* _PROMPT_: Starting with the line that contains "Image resolution: width=499", give again exactly and only each line through the end of the records; include the last line and exclude pictures.

(Records excerpted from a collection)
○ ○ ○ ○

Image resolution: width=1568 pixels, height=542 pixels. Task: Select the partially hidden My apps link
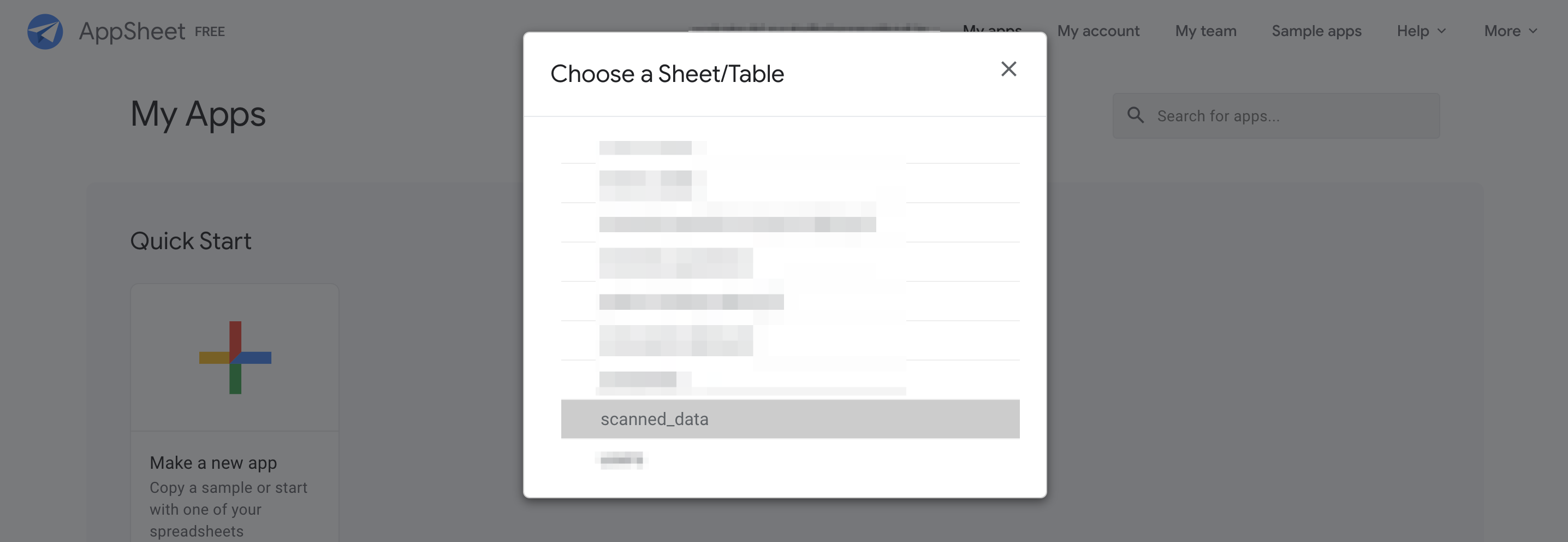point(992,27)
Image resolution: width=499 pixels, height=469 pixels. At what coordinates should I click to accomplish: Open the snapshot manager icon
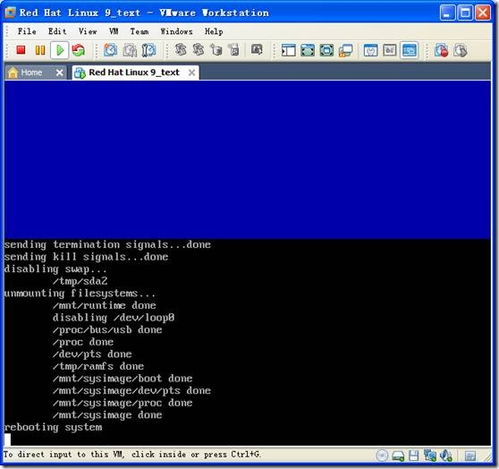pyautogui.click(x=149, y=50)
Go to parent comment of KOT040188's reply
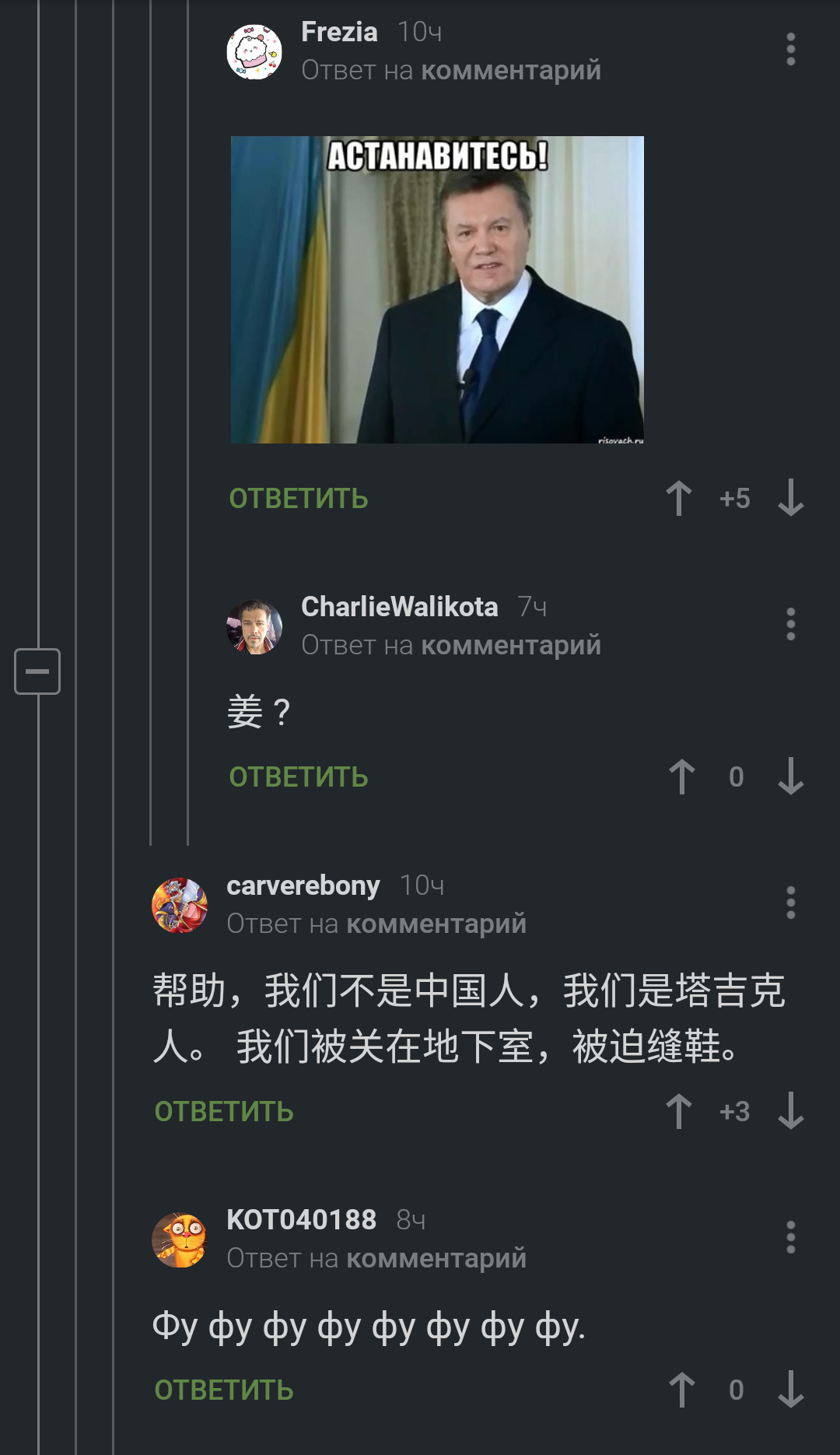The width and height of the screenshot is (840, 1455). (436, 1258)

○ ○ ○ ○

* _ANSWER SECTION_:
Image resolution: width=499 pixels, height=469 pixels. At what coordinates should I click to accomplish: Open the snapshot manager icon
pyautogui.click(x=149, y=50)
Go to parent comment of KOT040188's reply
The width and height of the screenshot is (840, 1455). (436, 1258)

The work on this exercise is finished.